Das, was hier mit dieser 17-jährigen Bella geschieht, die sich, wie Hunderte Mädchen vor ihr in Edwards 90jähriger Vampirexistenz in ihn verliebt, ist mit nichts, was ein normales unglücklich verliebtes Mädchen erleidet, zu vergleichen. Ihr widerfahren bei allen seelischen Qualen wirkliche, körperliche Unfälle, von gebrochenen Handknöcheln, über Rippenbrüche, einem Beinbruch bei einem Mordversuch... es ist eine schauerliche Liste, die alles übersteigt, was man normalerweise an Gebrechen in einem kleinen Mädchenleben erfährt.

Doch, und das ist sicherlich ein Teil des Rätsels dieser sonderbaren, hingebungsvollen Liebe, die geheimnisvollerweise landauf und landab die Frauenhäuser füllt: auch wenn es weh tut, auch wenn der Schmerz unerträglich, ja lebensbedrohlich zu sein scheint, Bella hält – gegen alle Vernunft - an ihrer Liebe fest.

Das Objekt ihrer Liebe, der Verursacher all ihrer Leiden, allerdings, ist kein haltloser Macho-Lover, der sich nicht im Griff hat und auf sie einprügelt, wann immer es ihm danach ist, sondern ein junger, verzweifelter Vampir, ein Untoter, ein Kalter, ein Wesen mit einer eisigen Existenz, der jedoch völlig atypisch ist.

Wäre er ein normaler Mann, dann würde er mit diesem Lebens- und Liebeskonzept als „dämlicher Softie“ abgeurteilt. Edward will Bella nicht küssen, weil er ihr damit weh tun könnte.
Er ist ein Mann, der ihre jungfräuliche Unversehrtheit respektiert und/also nicht mit ihr schläft.
Er will sie auch gegen ihren Willen erst heiraten, um vor dem Gesetz, bzw. vor seiner eigenen, etwas antiquierten Vorstellung der „ehelichen Einheit“ rein und unberührt (auch er ist Jung-Mann) vor ihr stehen zu können.

Erst nach der Eheschließung möchte er eine körperliche Bindung mit ihr eingehen.

Eine fantastische und schöne Geschichte, wären da nicht die Abhängigkeiten.
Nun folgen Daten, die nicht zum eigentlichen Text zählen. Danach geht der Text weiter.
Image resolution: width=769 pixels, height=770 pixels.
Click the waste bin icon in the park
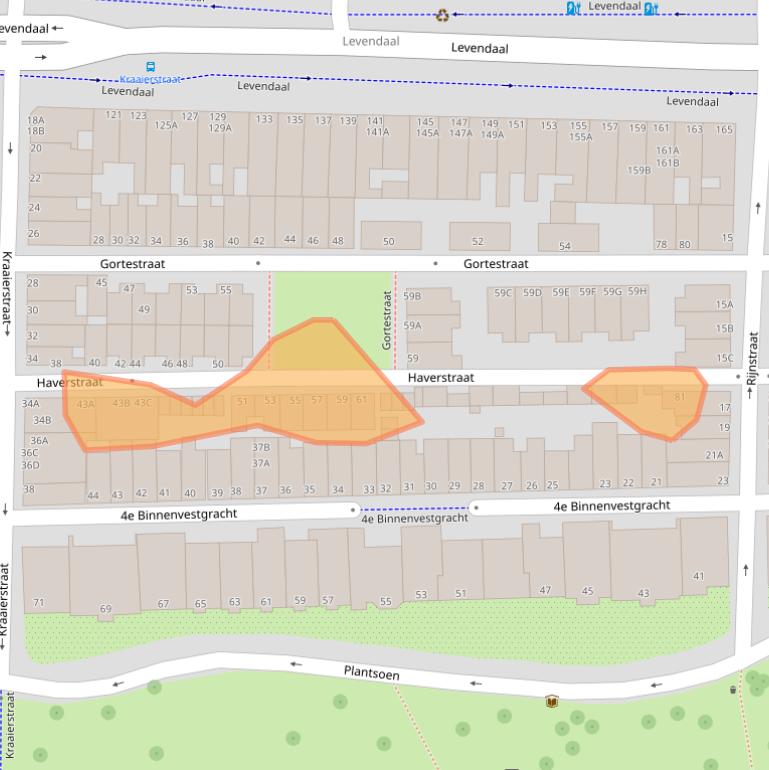coord(733,689)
Und genau dort setzt allerdings wieder alle Kritik an, dort beginnt aller Widerspruch.

>Was ist unsere Welt, wo sind wir, und wo schließlich ist diese Geschichte, die ursprünglicher, ja „in a most basic way“ – natürlicher nicht angesiedelt sein könnte, in einer Welt (der gelebten), die von „Unnatur“ nur so strotzt, die sich in „fictionaler Cyber-Irrealität“ selbst sekündlich ad absurdum führt, ja am Tropf der Medien hängt und sich dabei selbst stranguliert.

Da liegt, so denke ich, das Geheimnis der Faszination verborgen.
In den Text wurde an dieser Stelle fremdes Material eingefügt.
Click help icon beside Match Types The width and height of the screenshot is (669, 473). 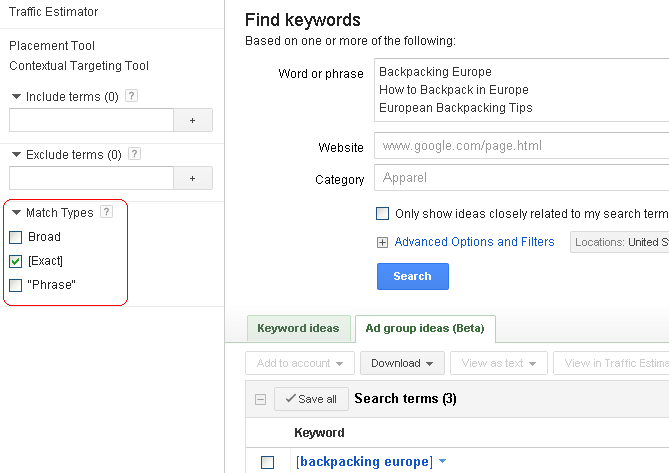(107, 212)
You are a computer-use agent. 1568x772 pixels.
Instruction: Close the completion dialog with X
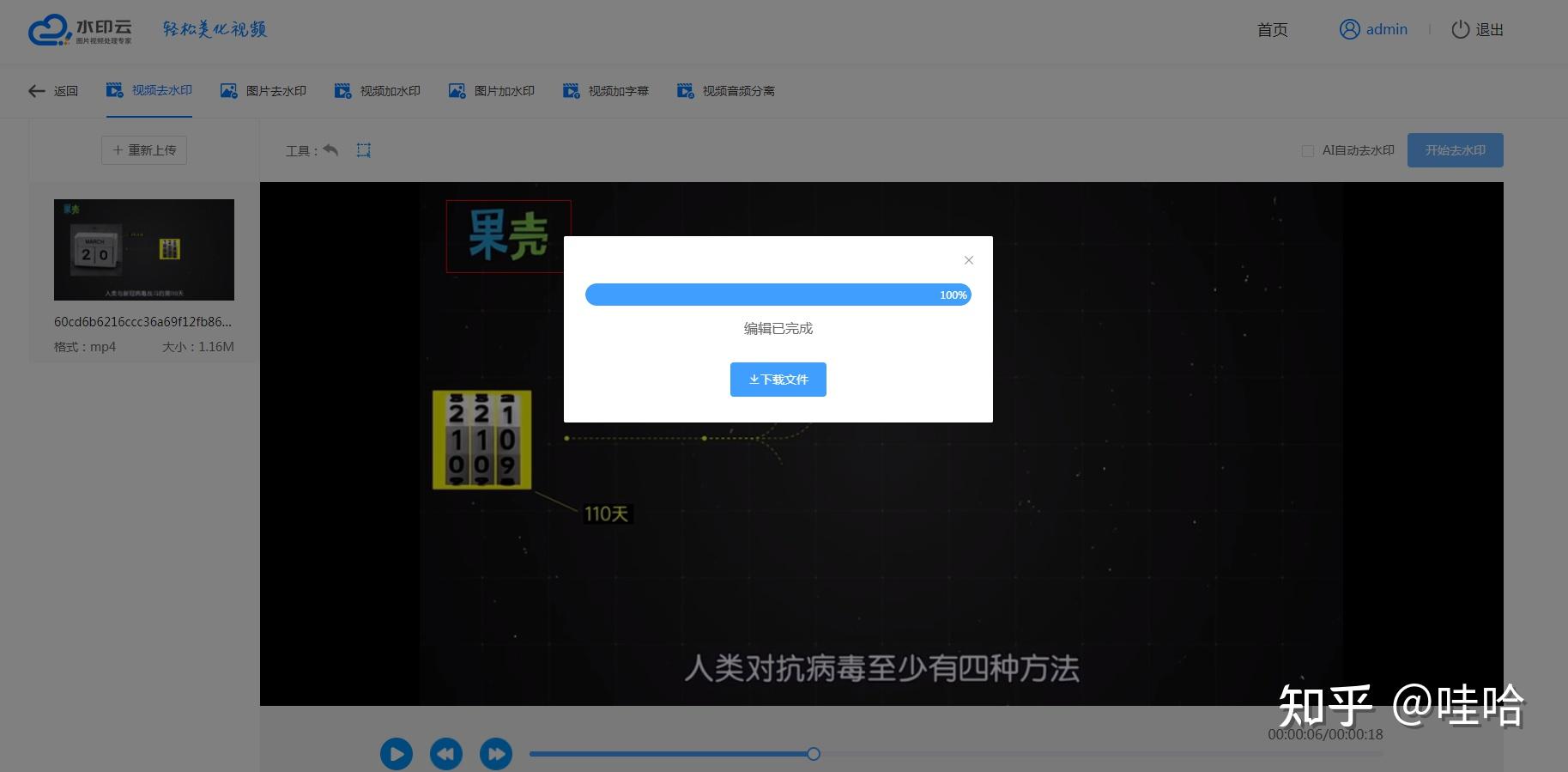pos(968,260)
Die spontane, begeisterungsfähige und etwas wirre Catherine Hardwicke, Regisseurin von Twilight 1, hat gar nicht geahnt, wie richtig sie lag, mit ihrer Interpretation, mit ihrer Idee der Verwirklichung des Scipts von Melissa Rosenberg.
Auch wenn sie die Register der modernen Filmtechnik nicht wirklich genutzt hat, Edward hat überall Haare – obgleich Vampire eine Haut wie Marmor haben – er sollte eisig kalt und weiß und marmorn wie Stein sein – was er nicht immer ist, seine Ohren sind bisweilen gerötet, sein Hals ist rosa, die Lippen rot geschminkt, alles ein wenig uneinheitlich – aber das stört nicht wirklich, mitsamt dieser Unvollkommenheit ist es der Regisseurin gelungen, den Augenblick einmalig, verletzlich zu machen.
Der Betrachter wird in das Geschehen hineingezogen, eine hervorragende Schnitttechnik, überleitende Musikpassagen, Szenenübergänge, üben einen faszinierenden Sog aus.

Und mitten drin in dieser ganz normalen Lebensgeschichte, einer Kleinstadt mit Neubürger Bella Swan, befindet sich ein eisiger Vampir und ist der zart-besaitetste junge Mann, der selbstlos beschützt und liebt, und wir müssen ihn anschauen, diesen Vampir, müssen seinen Bewegungen, seiner Mimik, seinem Lächeln folgen und kopfschüttelnd murmeln:

Was war zuerst da, das Ei oder die Henne?

Aber all das ist nur ein Hauch von dem, was wirklich in dieser Geschichte steckt. Und der Zauber, den Robert Pattinson mit seiner Interpretation des Edward, darüber hinaus über die Geschichte gesprüht hat, ist kaum zu beschreiben. Er hat den inneren Kampf, die Selbstironie des als vegetarisch dahinvegetierenden Vampirs, auf die Leinwand geschrieben, er hat das geistige Bild, die Romanvision auf eine Art belebt, die mich einhalten lässt, weil Illusion, Fantasie und Realität mit einem Mal lebendig miteinander verwoben sind!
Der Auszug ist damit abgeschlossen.